Print the lines from the one containing "Click the 3-Rentable page label" through the end of the listing below, exactly as written. Any pictures stay out.
»»
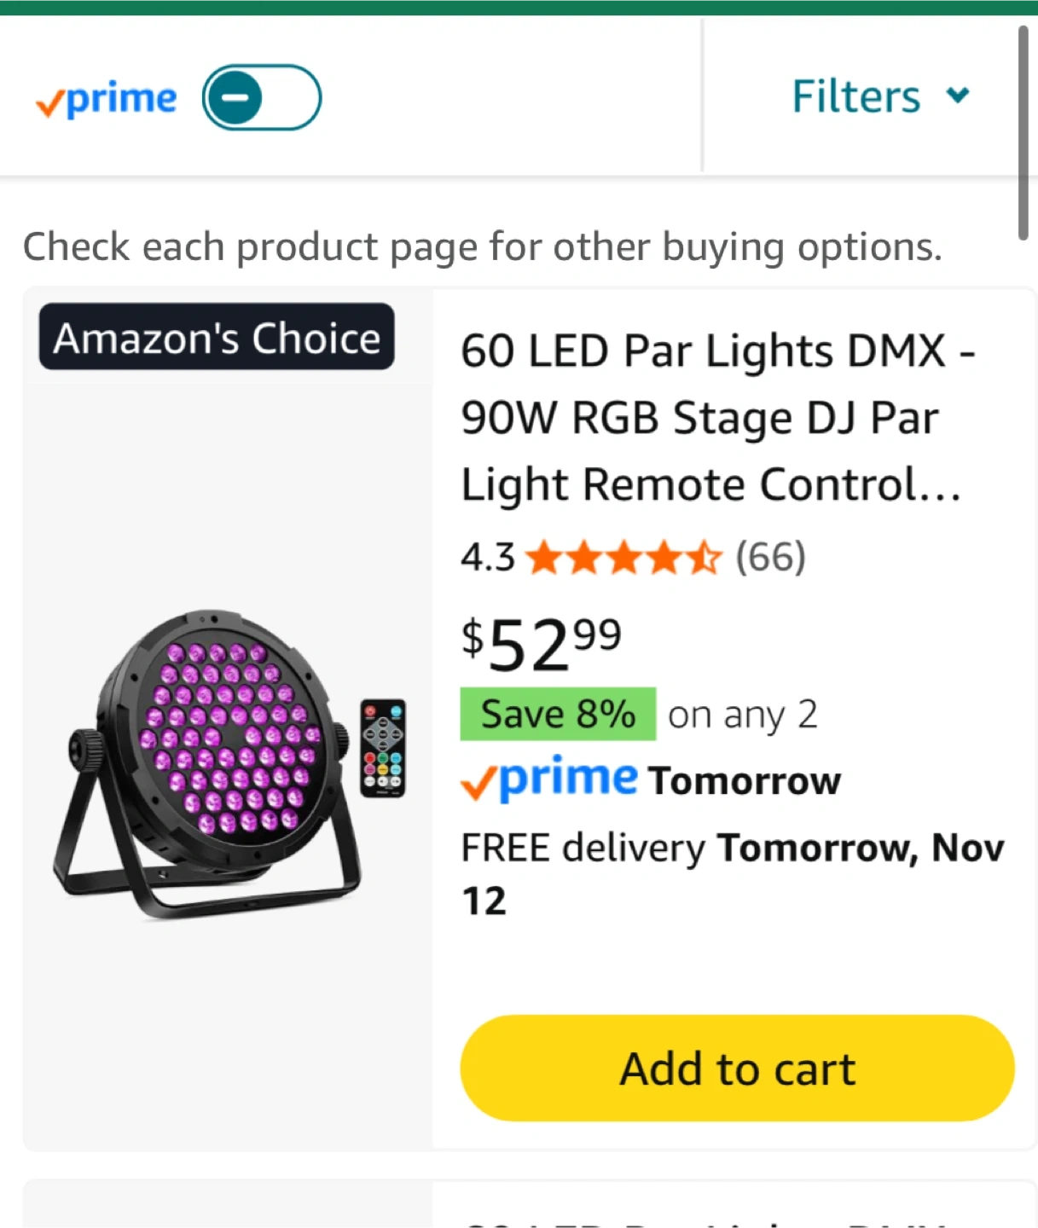Image resolution: width=1038 pixels, height=1228 pixels.
Task: Click the Prime logo beside the toggle
Action: (x=107, y=100)
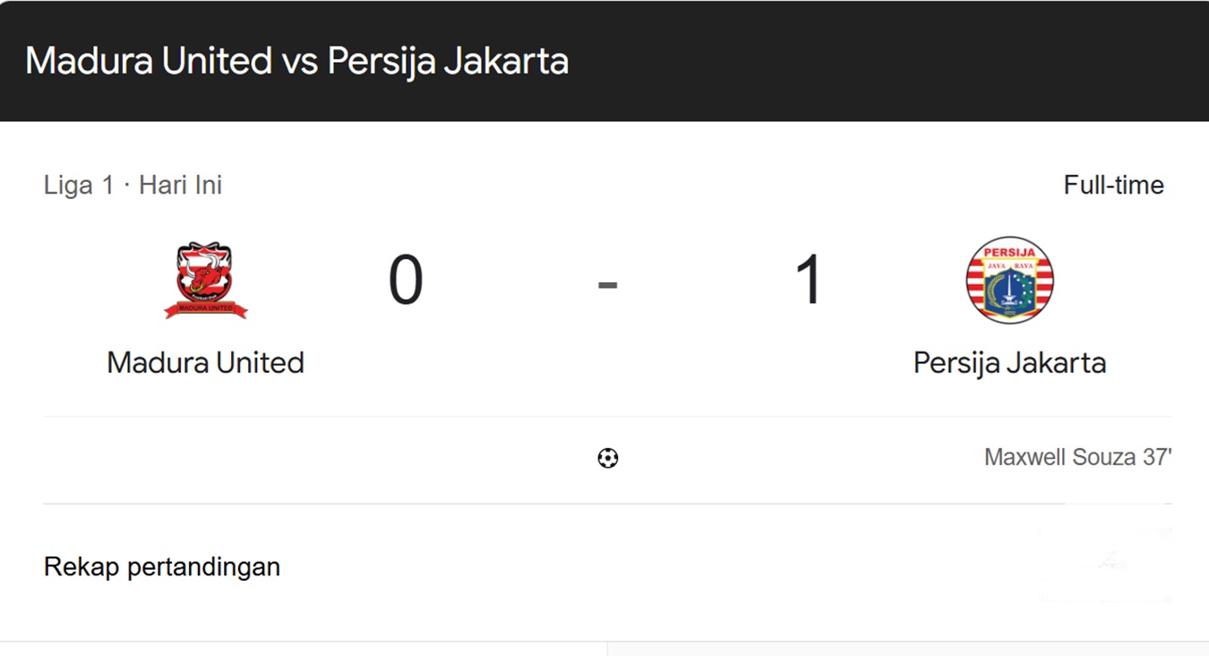
Task: Open the Rekap pertandingan section
Action: [x=162, y=567]
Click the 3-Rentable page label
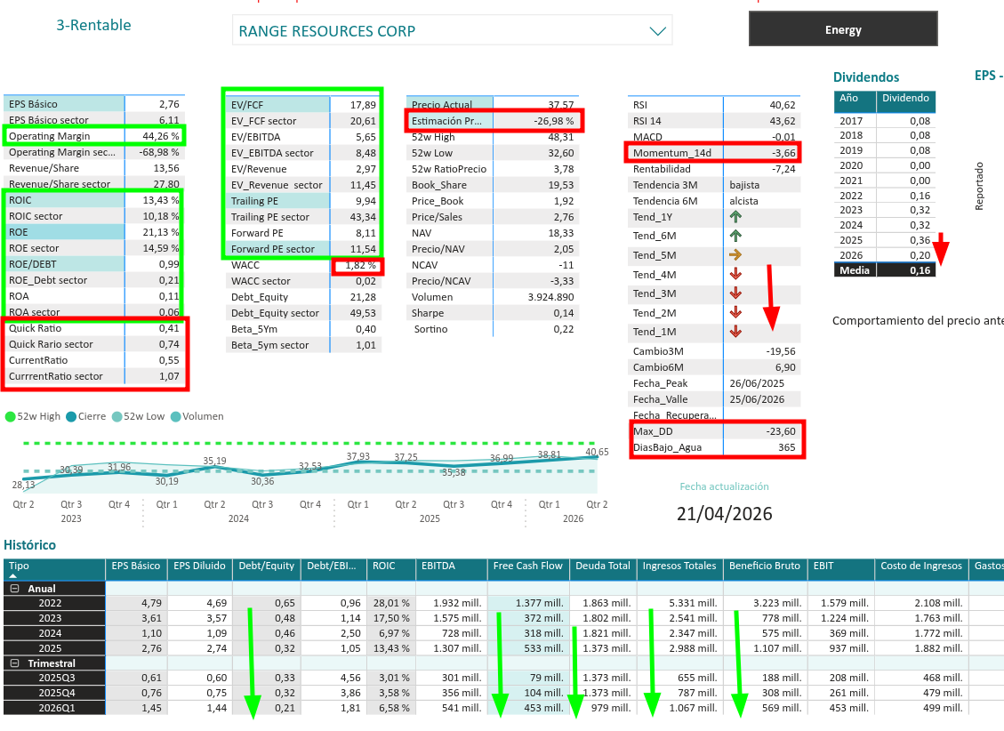 coord(93,25)
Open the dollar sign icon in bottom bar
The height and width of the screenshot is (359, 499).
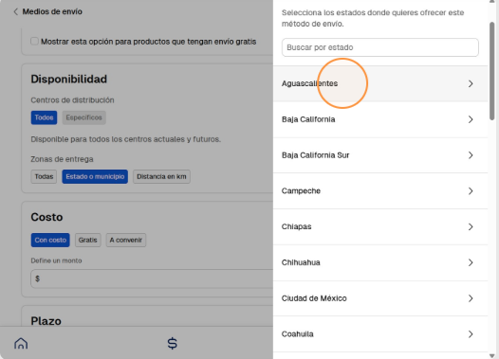(172, 344)
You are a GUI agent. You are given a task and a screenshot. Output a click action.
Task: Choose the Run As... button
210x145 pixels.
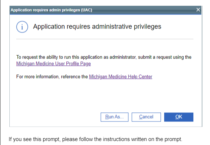coord(114,117)

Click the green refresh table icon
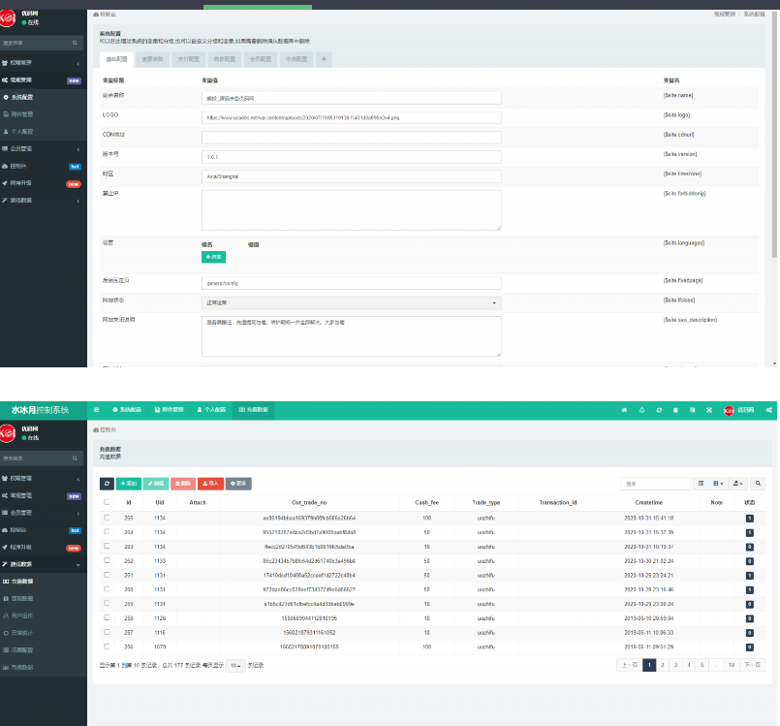pyautogui.click(x=107, y=483)
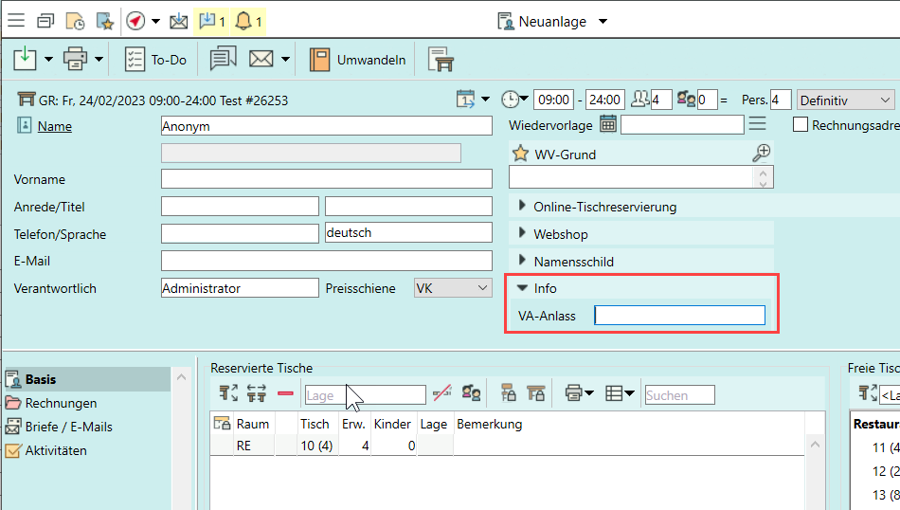Click the red minus remove table icon
This screenshot has width=900, height=510.
pos(285,394)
««
* **EXPECTED ANSWER**
Click the 3-Rentable page label
 coord(93,25)
Open the dollar sign icon in bottom bar
The height and width of the screenshot is (359, 499).
(172, 344)
You are a GUI agent. You are given a task and a screenshot. Output a click action.
Task: Choose the Run As... button
210x145 pixels.
coord(114,117)

Click the green refresh table icon
pyautogui.click(x=107, y=483)
Click the red minus remove table icon
This screenshot has width=900, height=510.
pos(285,394)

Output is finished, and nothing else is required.